# [SOLVED] Windows xp and Apple Wireless Keyboard



## camjones1708 (May 24, 2011)

I just got a new Apple Wireless Keyboard to use with my macbook when I game and that way I can use the monitor and not have to reach over to the side for the keyboard. But it works perfectly with my macbook and in bootcamp on my macbook (Windows 7), but now I'm trying to pair it with my desktop because I want to be able to use that keyboard for that computer as well. It's just so much better than the one I have right now. When I search for it from the desktop nothing comes up except for my macbook and I can pair with it. Although when I try and send a file from my mac to desktop over bluetooth it says bluetooth device does not have the necessary services. Any ideas? Thank you.


----------



## pip22 (Aug 22, 2004)

DATA PROVIDED:
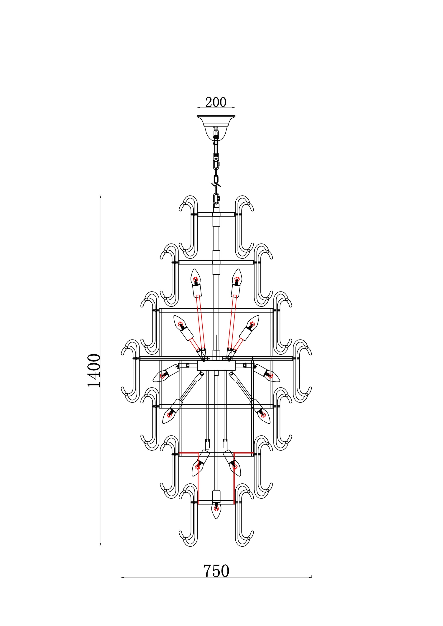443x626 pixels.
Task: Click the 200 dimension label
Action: (x=216, y=102)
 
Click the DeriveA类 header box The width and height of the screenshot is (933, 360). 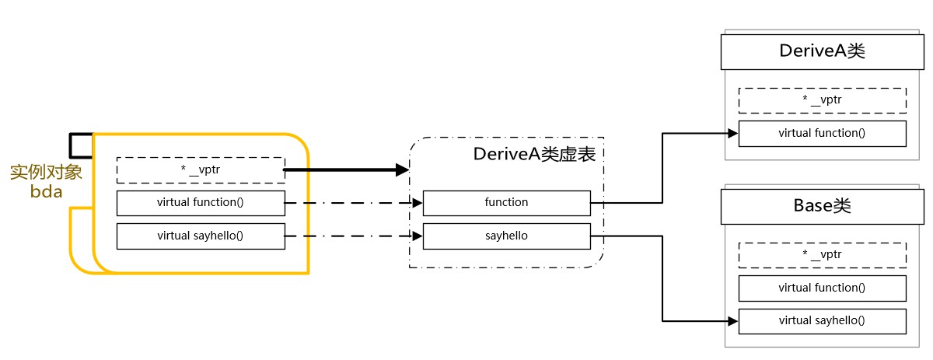point(822,51)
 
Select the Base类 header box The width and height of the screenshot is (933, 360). point(822,206)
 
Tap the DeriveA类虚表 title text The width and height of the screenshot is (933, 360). point(534,154)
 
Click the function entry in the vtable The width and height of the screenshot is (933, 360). point(506,203)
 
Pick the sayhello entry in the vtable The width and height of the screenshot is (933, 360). point(506,236)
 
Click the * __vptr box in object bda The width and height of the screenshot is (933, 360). point(200,170)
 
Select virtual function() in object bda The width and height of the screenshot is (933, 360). point(200,203)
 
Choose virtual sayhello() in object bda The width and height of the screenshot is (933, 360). point(200,236)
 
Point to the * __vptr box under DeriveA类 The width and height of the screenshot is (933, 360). point(822,100)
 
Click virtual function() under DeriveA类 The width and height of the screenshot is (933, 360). point(822,133)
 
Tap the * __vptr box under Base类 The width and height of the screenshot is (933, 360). point(822,255)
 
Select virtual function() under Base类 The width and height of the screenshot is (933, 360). point(822,288)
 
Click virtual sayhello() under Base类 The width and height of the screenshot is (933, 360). point(822,320)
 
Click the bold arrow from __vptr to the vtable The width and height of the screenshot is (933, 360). point(342,170)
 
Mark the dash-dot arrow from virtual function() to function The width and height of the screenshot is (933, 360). point(350,203)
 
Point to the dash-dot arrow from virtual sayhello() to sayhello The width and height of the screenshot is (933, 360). point(350,236)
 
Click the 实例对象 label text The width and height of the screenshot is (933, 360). point(45,172)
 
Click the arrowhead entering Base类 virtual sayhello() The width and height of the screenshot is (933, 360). point(732,320)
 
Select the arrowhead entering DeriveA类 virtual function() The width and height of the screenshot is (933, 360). point(732,133)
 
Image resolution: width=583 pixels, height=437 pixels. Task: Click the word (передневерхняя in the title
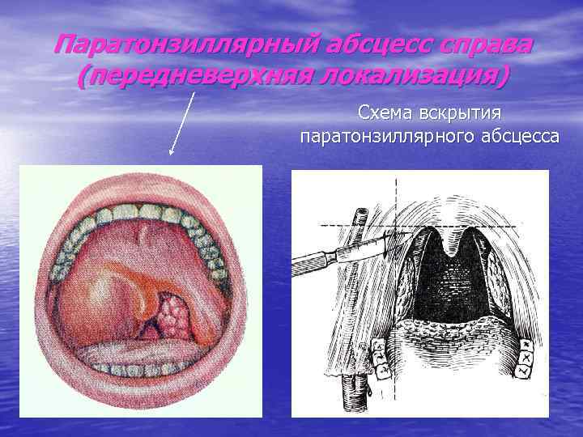click(x=198, y=78)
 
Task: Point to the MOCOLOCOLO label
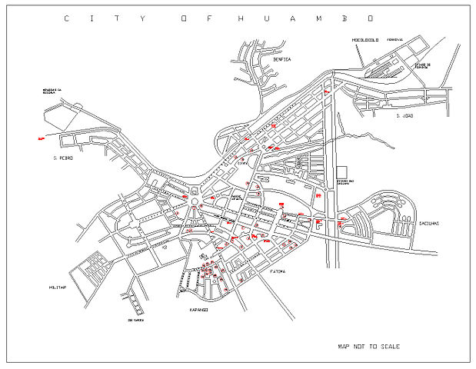[x=367, y=39]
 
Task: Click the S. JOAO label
[x=404, y=116]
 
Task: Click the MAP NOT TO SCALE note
[x=369, y=347]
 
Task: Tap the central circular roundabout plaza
[x=195, y=202]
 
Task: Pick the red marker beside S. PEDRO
[x=40, y=138]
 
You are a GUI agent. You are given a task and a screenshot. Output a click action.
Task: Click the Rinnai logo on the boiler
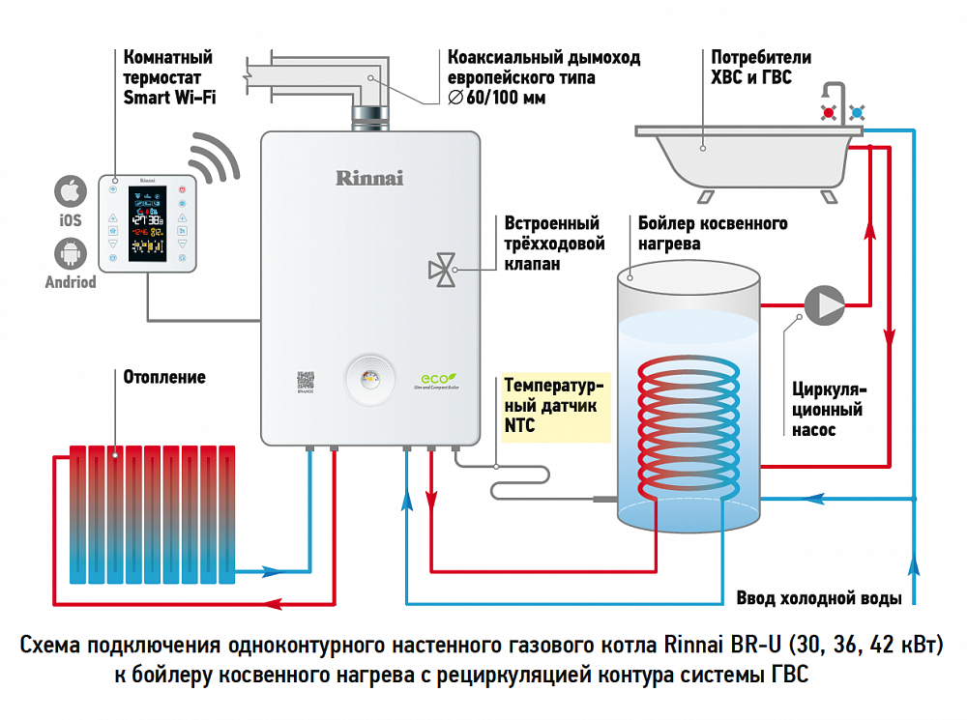pyautogui.click(x=369, y=178)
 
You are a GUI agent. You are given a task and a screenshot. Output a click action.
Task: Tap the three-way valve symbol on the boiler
pyautogui.click(x=443, y=270)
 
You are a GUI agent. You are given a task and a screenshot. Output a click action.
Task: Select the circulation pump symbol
pyautogui.click(x=824, y=304)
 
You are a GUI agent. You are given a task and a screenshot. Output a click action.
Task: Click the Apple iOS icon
pyautogui.click(x=69, y=191)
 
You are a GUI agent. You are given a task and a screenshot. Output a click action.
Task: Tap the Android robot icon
pyautogui.click(x=70, y=254)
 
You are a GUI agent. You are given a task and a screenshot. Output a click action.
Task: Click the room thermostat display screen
pyautogui.click(x=147, y=224)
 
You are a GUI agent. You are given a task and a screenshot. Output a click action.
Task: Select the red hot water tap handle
pyautogui.click(x=829, y=113)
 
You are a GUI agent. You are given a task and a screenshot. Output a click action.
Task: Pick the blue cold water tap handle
pyautogui.click(x=857, y=113)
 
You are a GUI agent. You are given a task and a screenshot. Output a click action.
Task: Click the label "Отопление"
pyautogui.click(x=164, y=377)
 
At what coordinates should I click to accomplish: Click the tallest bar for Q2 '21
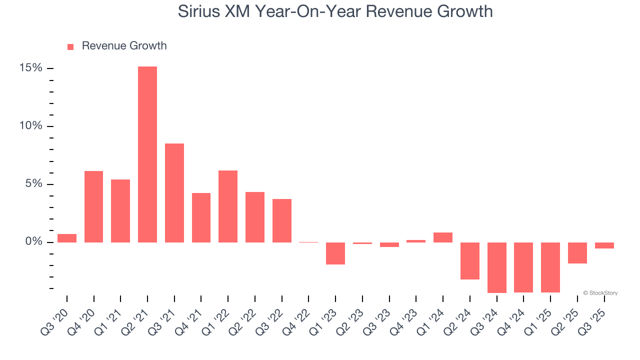[148, 154]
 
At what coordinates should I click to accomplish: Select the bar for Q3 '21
[174, 193]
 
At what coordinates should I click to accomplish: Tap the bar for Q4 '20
[94, 206]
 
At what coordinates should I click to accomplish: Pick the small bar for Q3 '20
[67, 238]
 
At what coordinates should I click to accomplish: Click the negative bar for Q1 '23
[336, 254]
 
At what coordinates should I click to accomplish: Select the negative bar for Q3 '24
[497, 268]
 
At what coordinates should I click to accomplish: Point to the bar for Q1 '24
[443, 238]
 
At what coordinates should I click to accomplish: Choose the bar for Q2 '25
[578, 253]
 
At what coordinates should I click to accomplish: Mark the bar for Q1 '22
[228, 206]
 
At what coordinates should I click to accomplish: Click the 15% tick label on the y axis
[31, 68]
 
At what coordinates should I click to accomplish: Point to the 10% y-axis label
[31, 126]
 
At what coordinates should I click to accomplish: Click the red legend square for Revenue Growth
[70, 46]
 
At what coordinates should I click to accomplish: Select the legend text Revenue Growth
[124, 46]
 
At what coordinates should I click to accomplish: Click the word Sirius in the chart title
[199, 12]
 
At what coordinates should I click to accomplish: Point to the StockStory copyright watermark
[600, 293]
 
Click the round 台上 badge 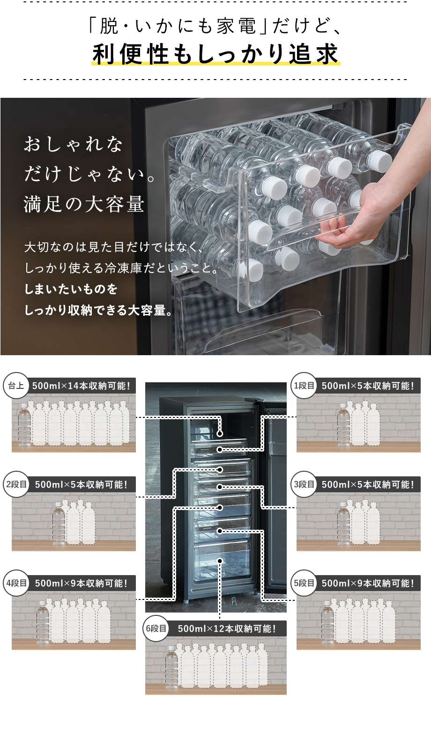(x=16, y=386)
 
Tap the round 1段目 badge (x=304, y=386)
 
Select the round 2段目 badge (x=16, y=484)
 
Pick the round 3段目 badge (x=304, y=484)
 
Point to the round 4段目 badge (x=16, y=583)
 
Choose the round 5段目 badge (x=304, y=583)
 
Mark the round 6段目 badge (x=156, y=628)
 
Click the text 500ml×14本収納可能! (x=81, y=386)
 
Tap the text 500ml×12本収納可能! (x=227, y=629)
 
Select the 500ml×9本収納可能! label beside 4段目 (x=81, y=584)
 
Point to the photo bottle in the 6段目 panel (x=171, y=667)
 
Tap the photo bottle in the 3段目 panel (x=343, y=524)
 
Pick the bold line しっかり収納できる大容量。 (x=99, y=310)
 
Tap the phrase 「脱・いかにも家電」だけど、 (x=216, y=26)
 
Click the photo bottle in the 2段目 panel (x=59, y=524)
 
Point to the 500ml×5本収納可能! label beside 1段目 (x=368, y=386)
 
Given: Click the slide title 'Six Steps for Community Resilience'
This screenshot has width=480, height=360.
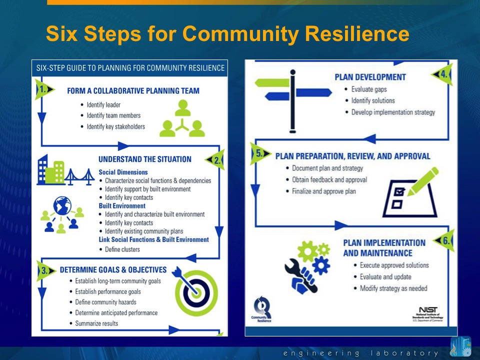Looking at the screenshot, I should tap(228, 34).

TASK REQUIREMENTS: Extend the forum thread about pairing an Apple Wireless Keyboard with a Windows XP desktop, carrying on from its last line.

THE ANSWER:
*Re: Windows xp and Apple Wireless Keyboard*

I think Apple wireless keyboards use bluetooth, not the standard wireless technology that PC keyboards use. Therefore you need to fit a Bluetooth adapter to your Windows PC.


----------



## camjones1708 (May 24, 2011)

I have a Bluetooth dongle


----------



## camjones1708 (May 24, 2011)

*Re: Windows xp and Apple Wireless Keyboard*

I figured it out. I had to remove it from my mac then add it to here. Ah it feels so good to be able to type with it on this computer. But for all those curious make sure you set the password yourself and set it to 1111 then hit enter. If you don't do that it doesn't install the driver correctly. No idea why.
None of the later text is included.